(Stored data entries)
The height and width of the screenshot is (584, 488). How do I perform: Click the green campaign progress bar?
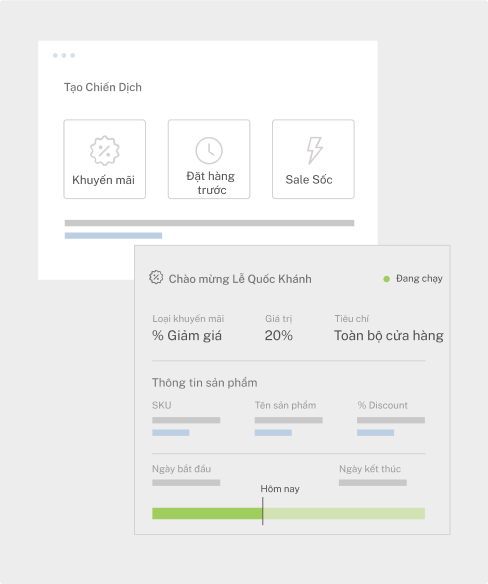(288, 514)
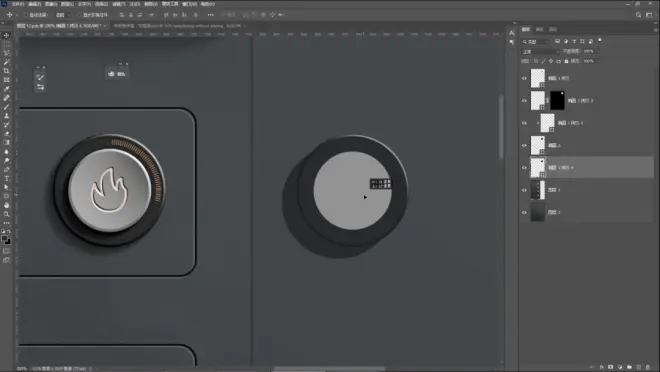Select the Zoom magnifier tool
Screen dimensions: 660x372
tap(6, 214)
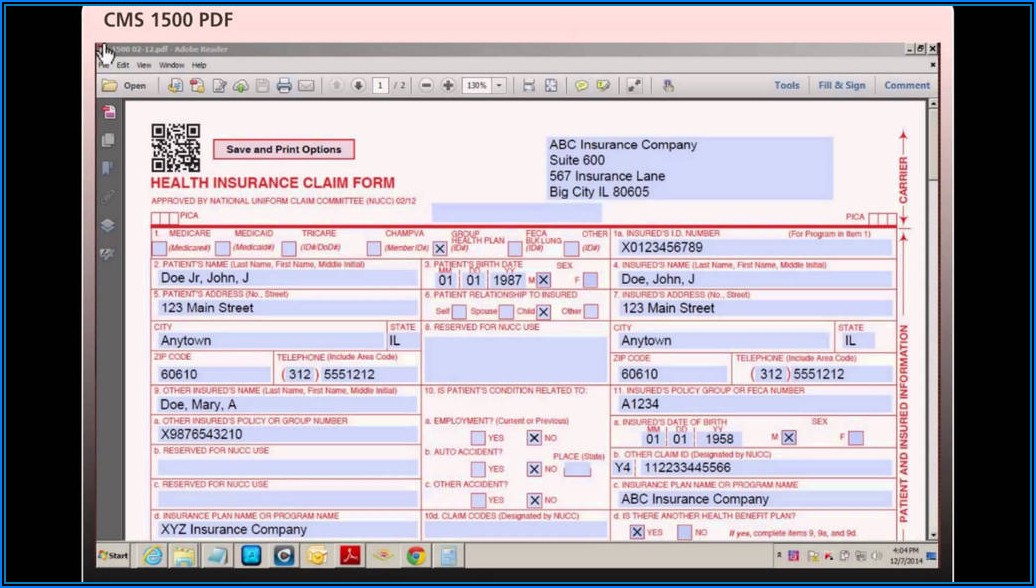Click the patient's name field
Viewport: 1036px width, 588px height.
click(285, 278)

▶ _Try it_: Each record needs to be reproduced exactly, and no image should be carried over.

▶ _Written answer_:
The height and width of the screenshot is (584, 488). How do I perform: Click the green campaign progress bar?
(288, 514)
Select the Zoom magnifier tool
Screen dimensions: 660x372
tap(6, 214)
Click the patient's name field
Viewport: 1036px width, 588px height.
click(285, 278)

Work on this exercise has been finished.